**Requirement a:**
Answer these about the piece on famous people in the Boston area, one line each:
(i) On what street in Newton did Nguyen Van Thieu live?
(ii) Who is Jack Welch's third wife?
(iii) Where is John Malkovich occasionally spotted?
***** Selected passage
Boston, where the famous come to hide

The category is: famous people who live in the Boston area, except that you have no idea why.

The classic example was the late Nguyen Van Thieu, the former president of South Vietnam, who lived on Valentine Street in Newton for at least a decade without anyone knowing. I'm kicking myself; I know the neighborhood. I can't believe I didn't bump into him at the West Newton Cinema, so I could have asked how it felt to be one of the world's million-plus citizens to be sold down the drain by Henry Kissinger.

If you do the math, it is possible that Thieu may have overlapped with another improbable Newton celebrity: Cory Aquino, the first post-Ferdinand Marcos president of the Philippines.

The Boston area is a refreshingly celebrity-free zone. What a blessing that the Donald Trumps and the Paris Hiltons of the world confine their activities to the Celebrity Archipelago, stretching from Manhattan eastward to the Hamptons and then down to South Beach. Boston's un-popinjay-ish celebrities have a reason to be here: James Taylor grew up here, as did the Kennedys. Yo-Yo Ma hangs out at Symphony. It's understandable that scribes Saul Bellow, John Updike, and David McCullough would be plying their trade in the Athens of America.

But why is former General Electric chairman Jack Welch here? Yes, I know he's from Salem, but he's really here to be with his third wife, the former Suzy Wetlaufer, "whose beauty, brilliance and goodness make every day perfect for me," as he has written. Ain't love grand? Teresa Heinz Kerry is here for love, too.

I remember when Liv Ullman, then married to Donald Saunders, was Boston's only celebrity; she once graced the cover of Time magazine. That mantle passed briefly to Lindsay Crouse, a Boston magazine cover girl, who was married for a while to another highly unlikely Bostonian: playwright and scriptwriter David Mamet.

Until recently, Mamet lived on West Newton Hill, not far from Seiji Ozawa (OK, we know why he was here) and just up the street from -- Nguyen Van Thieu. I wonder if they hooked up at the West Newton Cinema. I could see a cameo for Thieu in "Wag the Dog," one of Mamet's magisterial confections. Mamet and his wife, actress Rebecca Pidgeon, have since decamped to Los Angeles, where they landed a husband/wife, writer/actor guest shot on my favorite TV series, "The Shield."

Hollywood is now modestly represented by the wildly overexposed Oscar winner Chris Cooper, who lives on the South Shore, and by Cambridge's equally underexposed John Malkovich, who is occasionally spotted under a beret at Darwin's, Ltd., or at Legal Sea Foods. Cambridge is fairly blasé about headliners. The city is crawling with Rockefellers (nice Rockefellers, to be fair), who are pretty much left alone. One of them changed her name, but that was because her surname received the wrong kind of attention in Europe, not in Cambridge.
**********
***** Exercise data
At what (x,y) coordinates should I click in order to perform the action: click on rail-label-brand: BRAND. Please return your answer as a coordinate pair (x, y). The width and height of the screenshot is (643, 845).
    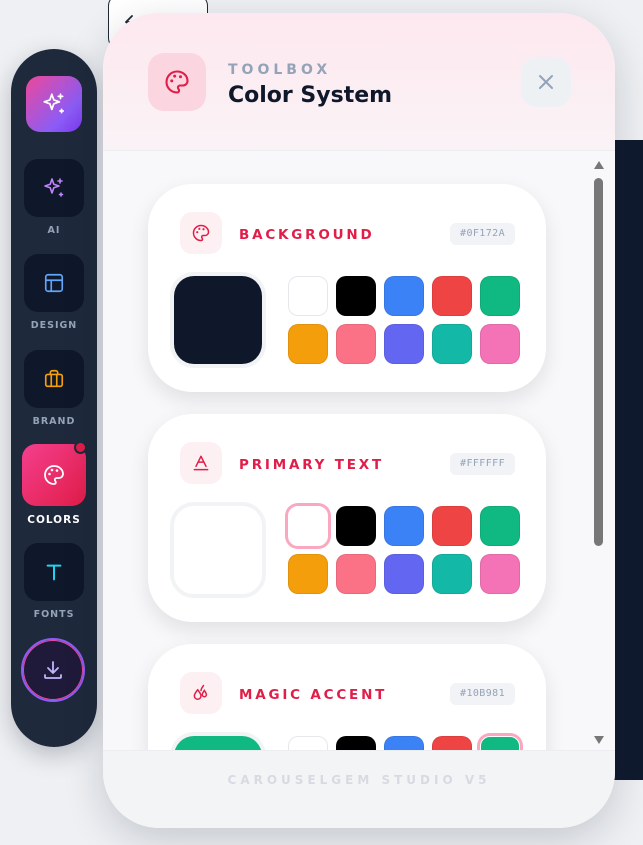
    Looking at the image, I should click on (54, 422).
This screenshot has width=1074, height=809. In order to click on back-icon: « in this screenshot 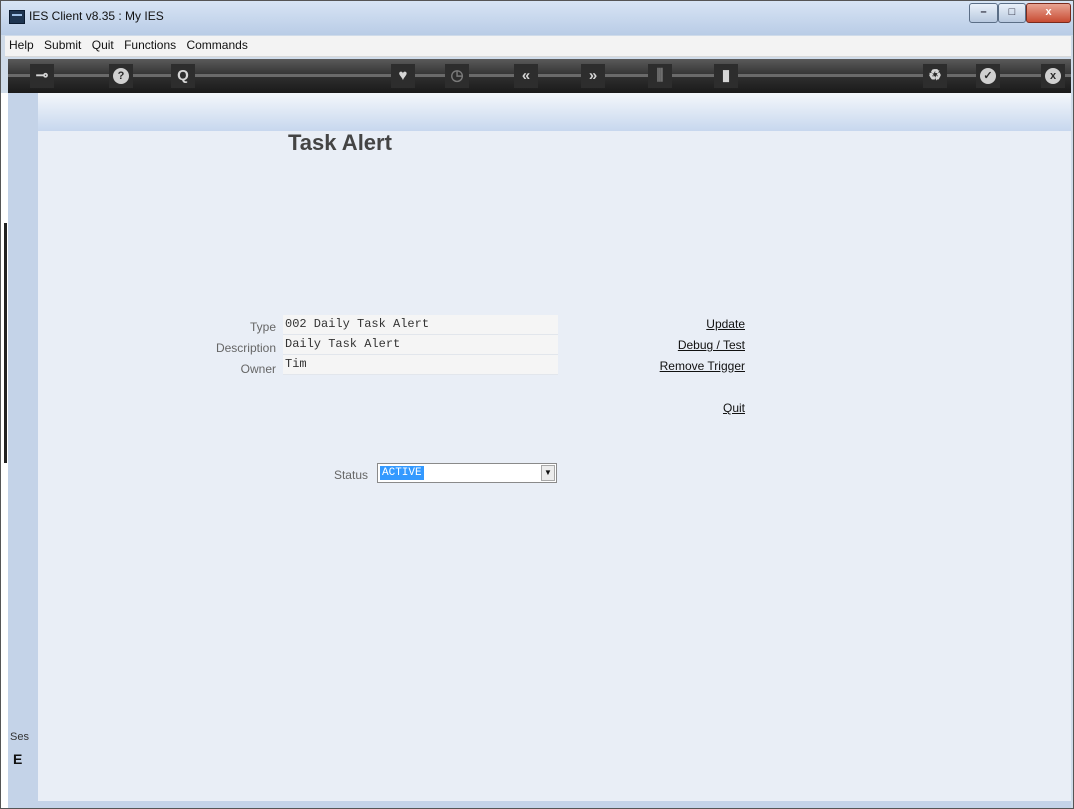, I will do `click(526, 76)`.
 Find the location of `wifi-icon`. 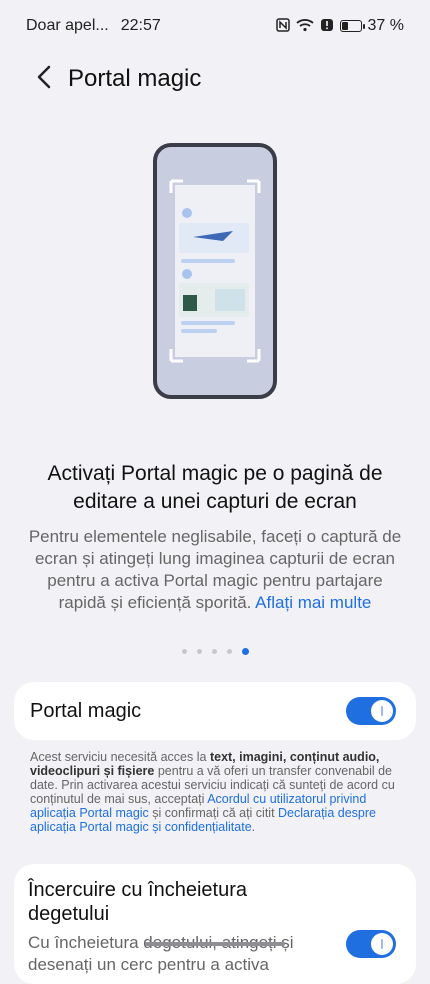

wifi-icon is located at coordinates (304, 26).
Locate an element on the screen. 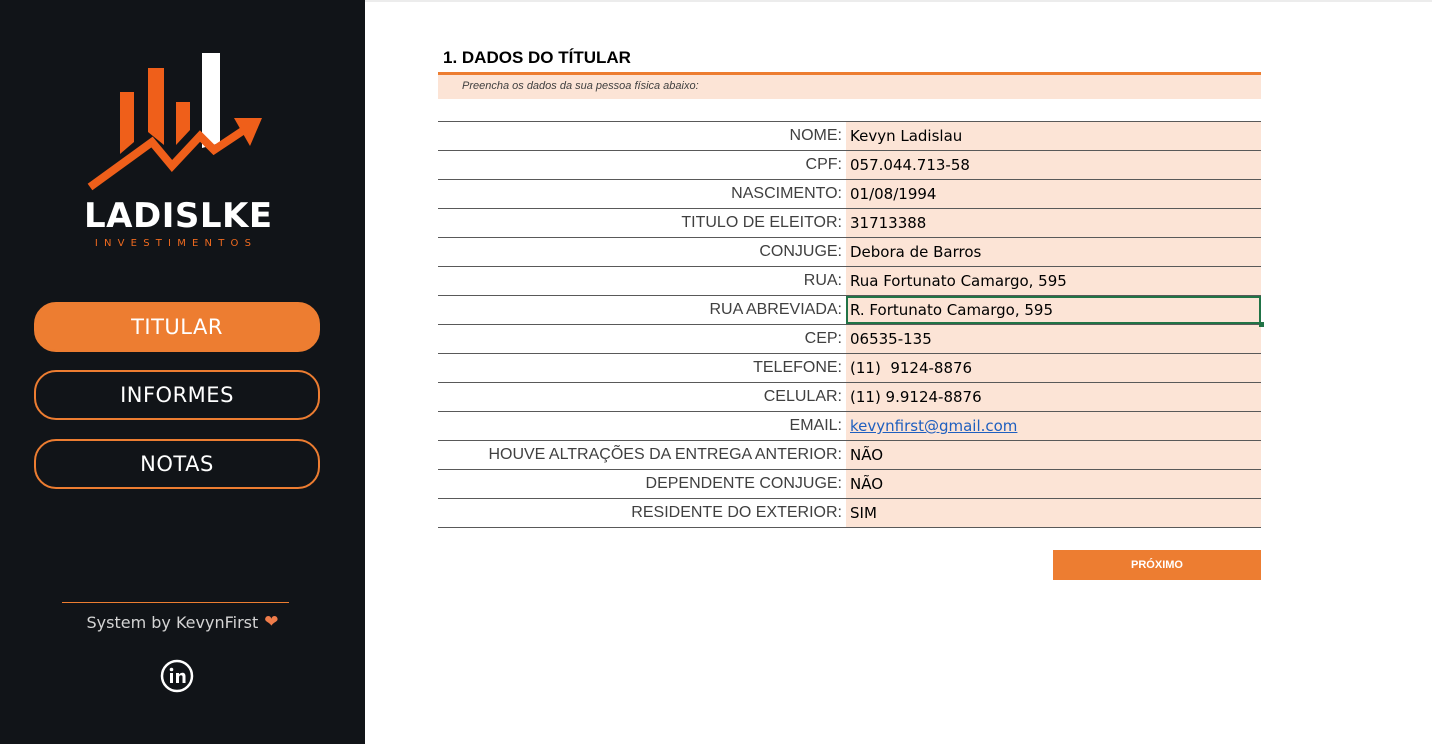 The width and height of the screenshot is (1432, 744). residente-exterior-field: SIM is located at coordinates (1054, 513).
**********
**Requirement b:**
Find each line in the rows above that contains the string "should" and copy it out in full. Case counts.

**Written response a:**
(i) Valentine Street
(ii) The former Suzy Wetlaufer
(iii) Under a beret at Darwin's, Ltd., or at Legal Sea Foods

**Written response b:**
At what (x,y) coordinates should I click in order to perform the action: click on rail-label-brand: BRAND. Please return your answer as a coordinate pair (x, y). The width and height of the screenshot is (643, 845).
    Looking at the image, I should click on (54, 422).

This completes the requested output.